Extract provided ▸
The first two of the RAMQ's databases include the entire population of Quebec. The pharmaceutical file covers all residents insured under the Public Prescription Drug Insurance Plan, which covers about 43% of all residents [22] between 1998 and 2005, of which 94% of Quebec citizens aged ≥65 years were covered by the plan [23]. Each of the computerized files contains the individual's health insurance number, which serves as a link between the files. The pharmaceutical file has been validated for research and used in pharmacoepidemiological research studies [24]. The prescription claims database in Quebec is an accurate means of determining the drugs dispensed to individuals. Validity studies have been also performed for medical services claims from the RAMQ databases [25–27].

In the present study, we used the diagnostic codes identifying episodes of hospitalization for CHF by using the coding of The Epidemiology, Practice, Outcome and Costs of Heart Failure (EPOCH) study cohort [28], and the diagnosis of CHF was confirmed with the Framingham Study clinical criteria [29]. From a sample of the EPOCH cohort members who had a primary discharge diagnosis of heart failure, 93.6% had confirmed heart failure using the Framingham criteria. In addition to the diagnostic codes identifying episodes of hospitalization for CHF, we also included CHF events by adding medication markers.

Cohort study

We selected a cohort of patients who had started treatment with atorvastatin, fluvastatin, lovastatin, pravastatin, simvastatin or rosuvastatin between 1 January 1999 and 31 December 2004, but who had not taken any lipid-lowering drugs in the year preceding the first prescription. The date of the first prescription of a statin was defined as the cohort entry date. Patients had to be between 45 and 85 years old and to have been insured for their drugs by the RAMQ for at least 2 years prior to entry into the cohort.

What to work on ▸
(1) Please list every statin named as a starting treatment in the excerpt on the Quebec statin cohort.
(2) Extend the excerpt on the Quebec statin cohort, picking up right after its final sentence.

Provided data ▸

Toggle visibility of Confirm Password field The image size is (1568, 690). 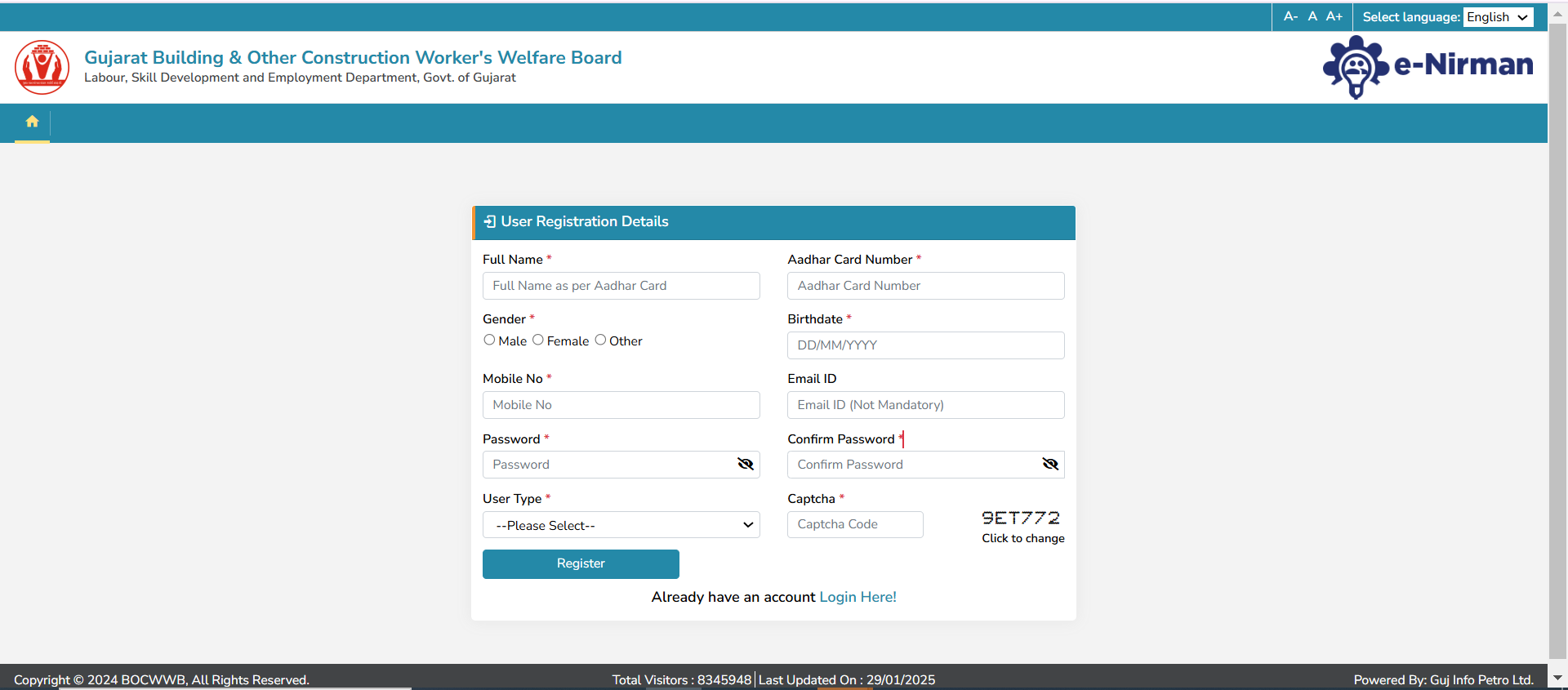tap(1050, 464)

Results ▸
(1) atorvastatin, fluvastatin, lovastatin, pravastatin, simvastatin, rosuvastatin

(2)
In order to be eligible, subjects must not have had any indication of CVD as evidenced by the absence of a diagnosis or medical procedure in the previous 5 years and any drug marker in the 2 years prior to the cohort entry date. Patients had to be free of any CVD marker such as (i) CAD: diagnosis of myocardial infarction or angina (ICD-9 codes 410–414), a medical procedure, i.e. coronary artery bypass grafting, angiography, or angioplasty or stent, or use of nitrate, including nitroglycerin; (ii) cerebrovascular disease: diagnosis (430–438) or medical procedures or use of nimodipine; (iii) peripheral artery disease (PAD): diagnosis of peripheral vascular disease (440–447), medical procedure of noncoronary angioplasty or use of pentoxifylline; (iv) CHF: diagnosis of CHF (398.91, 402.01, 402.11, 402.91, 428.0, 428.1 and 428.9) or the use of furosemide alone or with digoxin, angiotensin converting enzyme (ACE) inhibitors, spironolactone or β-blockers; (v) arrhythmia: diagnosis (427), a medical procedure using a pacemaker or the use of drugs for cardiac arrhythmias; (vi) valvular heart disease; (vii) renal disease: diagnosis of renal disease (580-589), haemodialysis, peritoneal dialysis or drug markers; or (viii) hepatic disease: diagnosis of hepatic disease (570). The RAMQ drug database was used also to exclude patients who received other drugs such as antiplatelets (excluding low-dose aspirin) or anticoagulants during the 2 years preceding the cohort entry.

The final study cohort included 111 481 subjects who were followed from the date of the first claim for a statin until the first CHF event or 30 June 2005. Subjects were censored if they switched to another class of lipid-lowering drugs (such as fibrates, etc.), loss of coverage by RAMQ drug plan, renal insufficiency, hepatic disease, or died. Subjects were followed for a minimum of 6 months to a maximum of 6.5 years. The total death rate was assessed in the cohort.

Nested case–control study

The nested case–control was used to estimate the rate ratio (RR) of the first CHF associated with adherence level to statins. A CHF event was defined as the index date by a composite end-point as defined by a diagnosis (ICD-9 codes 398.91, 402.01, 402.11, 402.91, 428.0, 428.1 and 428.9) or the use of furosemide alone or with digoxin, ACE inhibitors, spironolactone or β-blockers. All cases of CHF were identified and up to 15 controls were randomly selected from the risk set for each case using density sampling, e.g. by matching on age and the same follow-up time [30].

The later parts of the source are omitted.